I have noticed that my right elbow can't flex all the way like my non-racket arm for few years now. Basicly my racket hand can't reach my shoulder in side way like my other hand do. It doesn't effect my play but I do feel I have limited arm movement range when trying to reach my back during a shower. Caven Horn (not sure the exact name spelling), the former U.S. Champion also mentioned that he suffered the same kind of elbow injury in a DVD badminton tourament that he was one of the broadcasting commentators of the matches. I was wondering if any other BC-member has the some elbow problem and would like to share some experience with me. I have visited doctor and physio on this, but nothing seems can be done. Thanks, BD-Fan
It might not be a medical problem. I to have less felxibility from my racket arm. I think its due to the fact that my right arm is bigger than my left (im right handed). Maybe you could try just streching. unless it is a medical problem.
Ehh...I can't do that either, but it's kinda because my muscles (biceps) are getting in the way. I'm pretty sure my elbows are fine though.
ya its a flexibility issue and the muscles basically getting in the way. After I do some wrist curls or some bicep curls I have to force my right arm even harder to get the same or almost same reach with my left.
This is not uncommon among badminton players. There are some ex-champions who cannot even brush their teeth properly or touch their ear with their playing hand. Although they can still play well, their playing arm actually has lost some "stretch" and hence power. There are some simple exercises you can do to get your playing arm to regain the full range of flexion and extension. Some of these are: 1. Stretch your playing arm straight either down near your waist or straight in front or up overhead, and then with the other hand hold on to the four fingers of the playing hand (palm to palm contact). Push your playing arm by extending fully and at the same time use your left hand's fingers to pull back. This is called resistance push and pull. You must push and pull hard for a minute. Repeat 2 more times. This is one routine. Do as many routines as you can daily, the more the better, whether it is before games or after. 2. Next exercise is to put your playing arm behind your head, over towards your left shoulder, use your other hand to grab onto the elbow of the bent arm and pull it towards the left until you feel some pain or discomfort and then hold for 1/2 minute. Do this 3 to 4 times in one routine. Daily do about 3 to 4 routines. 3. This is the best and it involves the use of a 2kg dumbell. Grab the dumbell with your playing arm and raise it up overhead. Then use your other hand to cup or support the elbow of your dumbell arm.

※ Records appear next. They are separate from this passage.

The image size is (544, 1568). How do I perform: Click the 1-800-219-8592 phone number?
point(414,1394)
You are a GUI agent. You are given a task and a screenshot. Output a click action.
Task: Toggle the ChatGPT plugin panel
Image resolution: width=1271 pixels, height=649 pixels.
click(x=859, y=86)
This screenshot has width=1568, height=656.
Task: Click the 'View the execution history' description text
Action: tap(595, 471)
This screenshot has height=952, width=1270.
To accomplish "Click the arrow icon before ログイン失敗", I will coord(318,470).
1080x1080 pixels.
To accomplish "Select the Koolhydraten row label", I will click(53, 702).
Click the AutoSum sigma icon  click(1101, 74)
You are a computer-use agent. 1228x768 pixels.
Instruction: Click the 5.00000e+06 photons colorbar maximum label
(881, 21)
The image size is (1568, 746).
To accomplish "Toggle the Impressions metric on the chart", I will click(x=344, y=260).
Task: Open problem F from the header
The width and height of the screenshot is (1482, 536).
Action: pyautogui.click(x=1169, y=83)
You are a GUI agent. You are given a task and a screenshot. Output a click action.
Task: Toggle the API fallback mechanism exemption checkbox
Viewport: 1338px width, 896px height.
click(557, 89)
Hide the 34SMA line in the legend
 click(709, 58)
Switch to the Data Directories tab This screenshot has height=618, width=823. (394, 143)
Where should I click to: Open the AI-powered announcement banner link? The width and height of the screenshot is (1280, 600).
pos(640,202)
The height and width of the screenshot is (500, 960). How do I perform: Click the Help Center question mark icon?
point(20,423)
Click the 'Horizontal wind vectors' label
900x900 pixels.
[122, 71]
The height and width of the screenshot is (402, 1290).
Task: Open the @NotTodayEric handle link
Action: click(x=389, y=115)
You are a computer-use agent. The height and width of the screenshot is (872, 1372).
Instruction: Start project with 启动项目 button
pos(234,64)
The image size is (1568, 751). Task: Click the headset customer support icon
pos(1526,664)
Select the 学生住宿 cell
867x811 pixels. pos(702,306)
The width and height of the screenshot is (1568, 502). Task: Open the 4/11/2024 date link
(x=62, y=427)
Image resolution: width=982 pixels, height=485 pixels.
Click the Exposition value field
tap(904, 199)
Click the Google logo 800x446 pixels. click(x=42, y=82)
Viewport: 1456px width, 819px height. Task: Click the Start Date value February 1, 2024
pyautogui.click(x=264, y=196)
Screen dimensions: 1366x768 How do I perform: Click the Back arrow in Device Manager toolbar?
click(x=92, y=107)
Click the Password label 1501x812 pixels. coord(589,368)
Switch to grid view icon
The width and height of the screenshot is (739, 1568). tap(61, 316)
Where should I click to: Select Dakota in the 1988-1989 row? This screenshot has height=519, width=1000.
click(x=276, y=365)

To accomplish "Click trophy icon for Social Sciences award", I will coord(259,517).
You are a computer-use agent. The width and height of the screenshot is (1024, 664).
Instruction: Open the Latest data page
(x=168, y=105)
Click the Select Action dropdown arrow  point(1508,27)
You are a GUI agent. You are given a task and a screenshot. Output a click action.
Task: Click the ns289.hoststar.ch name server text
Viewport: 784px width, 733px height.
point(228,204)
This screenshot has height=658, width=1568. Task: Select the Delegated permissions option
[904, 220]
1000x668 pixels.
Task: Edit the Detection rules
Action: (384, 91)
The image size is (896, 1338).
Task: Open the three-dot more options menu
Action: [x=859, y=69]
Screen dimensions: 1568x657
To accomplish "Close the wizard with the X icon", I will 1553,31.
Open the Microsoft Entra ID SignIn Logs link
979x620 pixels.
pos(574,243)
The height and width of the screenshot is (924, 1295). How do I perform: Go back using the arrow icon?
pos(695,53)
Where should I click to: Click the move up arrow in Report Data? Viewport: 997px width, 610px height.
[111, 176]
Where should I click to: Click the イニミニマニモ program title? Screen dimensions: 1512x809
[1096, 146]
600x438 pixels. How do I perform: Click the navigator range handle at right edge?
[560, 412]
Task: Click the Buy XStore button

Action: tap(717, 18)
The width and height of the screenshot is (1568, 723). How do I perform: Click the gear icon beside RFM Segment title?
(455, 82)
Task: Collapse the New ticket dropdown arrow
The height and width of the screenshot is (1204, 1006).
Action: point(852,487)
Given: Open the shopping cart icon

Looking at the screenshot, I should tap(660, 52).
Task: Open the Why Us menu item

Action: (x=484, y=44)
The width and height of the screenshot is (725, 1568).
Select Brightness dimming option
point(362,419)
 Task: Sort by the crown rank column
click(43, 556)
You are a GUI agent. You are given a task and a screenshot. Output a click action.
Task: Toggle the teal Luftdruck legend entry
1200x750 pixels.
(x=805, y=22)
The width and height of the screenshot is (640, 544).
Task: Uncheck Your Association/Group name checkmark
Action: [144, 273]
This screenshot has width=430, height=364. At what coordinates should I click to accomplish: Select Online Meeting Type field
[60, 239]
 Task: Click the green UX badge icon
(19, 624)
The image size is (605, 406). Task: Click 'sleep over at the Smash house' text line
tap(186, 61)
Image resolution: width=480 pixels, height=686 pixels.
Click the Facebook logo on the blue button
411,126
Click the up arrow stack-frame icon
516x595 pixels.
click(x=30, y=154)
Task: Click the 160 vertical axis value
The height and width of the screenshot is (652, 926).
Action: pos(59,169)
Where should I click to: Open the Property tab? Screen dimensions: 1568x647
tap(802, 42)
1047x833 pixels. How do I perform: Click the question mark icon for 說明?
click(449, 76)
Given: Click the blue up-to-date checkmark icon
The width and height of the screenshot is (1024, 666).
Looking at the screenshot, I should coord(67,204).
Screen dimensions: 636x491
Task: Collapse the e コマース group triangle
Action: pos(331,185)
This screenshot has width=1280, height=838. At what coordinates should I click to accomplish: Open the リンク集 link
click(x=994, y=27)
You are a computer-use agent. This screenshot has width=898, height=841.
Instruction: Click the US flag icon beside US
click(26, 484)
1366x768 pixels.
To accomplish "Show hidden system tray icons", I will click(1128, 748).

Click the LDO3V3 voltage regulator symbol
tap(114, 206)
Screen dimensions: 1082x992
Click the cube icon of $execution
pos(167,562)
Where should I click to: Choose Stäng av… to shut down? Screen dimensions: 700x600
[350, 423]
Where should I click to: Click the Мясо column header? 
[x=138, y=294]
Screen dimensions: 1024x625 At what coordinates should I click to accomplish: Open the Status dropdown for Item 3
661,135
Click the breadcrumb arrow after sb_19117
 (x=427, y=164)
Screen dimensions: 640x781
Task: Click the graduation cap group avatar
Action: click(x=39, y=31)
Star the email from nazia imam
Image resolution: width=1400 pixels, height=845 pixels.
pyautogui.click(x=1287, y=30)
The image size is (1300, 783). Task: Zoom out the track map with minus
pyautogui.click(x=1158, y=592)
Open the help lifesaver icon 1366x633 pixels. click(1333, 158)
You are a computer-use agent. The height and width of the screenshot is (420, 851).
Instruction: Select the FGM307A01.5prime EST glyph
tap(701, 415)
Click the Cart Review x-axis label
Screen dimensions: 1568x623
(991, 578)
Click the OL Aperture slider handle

You must support your dumbell elbow well with your left hand to prevent posiible injury. Now use the dumbell the way you do a racquet backswing by simply flexing your playing arm backwards quickly and then fully sxtending it upwards. Do not let your dumbell or playing arm drop in front. The movement is from up to behind and then back to up. You have to do this arm/dumbell flexion/extension very quickly-that is why you need to support the elbow with the other hand-for about 20 times. Repeat 2 more times, thus giving you a total of 60 times. I can assure you that you will see some improvements almost immediately after just one or two routines. But you will have to do this daily if you want to continue playing badminton to keep your playing arm supple.